MR imaging shows similar findings: the lesion is typically hypo/isointense on T 1 weighted imaging (Figure 1B e 2A) and hyperintense on T 2 weighted imaging (Figure 1C e 2B). The cystic components are better seen and confirmed in the 3D-CISS (FIESTA) sequence (Figures 1F and 2C). In the minority of cases where there is contrast medium enhancement, it is typically heterogeneous.[4,5,8,9]

Although rare, peritumoral edema, high vascularity, intratumoral hemorrhage (Figure 1A and D), calcifications and mass effects may occur.

In the protons spectroscopy study, the subependymoma have large MI peak (Figures 1G and 2F). MI is an important osmolyte in neuroglial cells and accumulates intracellularly after cell shrinkage to maintain cell volume homeostasis and can be seen in low grade glial lesions.

The histological features of subependymoma are low cellular density, and small clusters of glial cells, dispersed in a loose fibrillary matrix, near the ependymal lining.[3,7,8] There are also small isomorphic vesicular nuclei and microcystic degeneration (Figure 1H). Mitosis is usually not observed, as there is no evidence of atypia or necrosis. Although rare, sometimes ependymal true rosettes can be seen.[10]

The reported cases illustrate intraventricular masses at an unusual location of the lateral ventricles: The temporal horns.

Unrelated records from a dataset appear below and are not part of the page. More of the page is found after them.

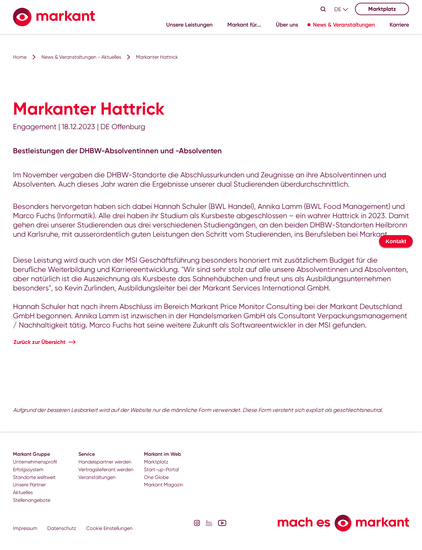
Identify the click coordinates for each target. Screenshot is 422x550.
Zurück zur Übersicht (39, 342)
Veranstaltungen (97, 477)
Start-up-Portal (161, 469)
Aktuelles (23, 492)
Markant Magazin (163, 485)
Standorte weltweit (34, 477)
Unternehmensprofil (35, 462)
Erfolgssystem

Subependymomas are usually single lesions in the fourth and lateral ventricles in patients frequently asymptomatic. When the lesion is greater than 2.0 cm, it can cause obstruction of the CSF circulation, causing hydrocephalus.

CT shows a well-circumscribed macrolobulated intraventricular mass, that is heterogenous, hypo/isodense to brain parenchyma. Usually there is no periventricular extension and no contrast enhancement.

MRI of both cases show hypo/isointense lesion on T 1 weighted imaging and hyperintense on T 2 weighted imaging. Cystic degeneration may occur. If there is contrast enhancement, it is typically tenuous and heterogeneous.

Histological features include low cellular density and small clusters of glial cells, dispersed in a loose fibrillary matrix, near the ependymal lining, considered a benign neuroepithelial neoplasm (WHO Grade I). Recurrence is very rare.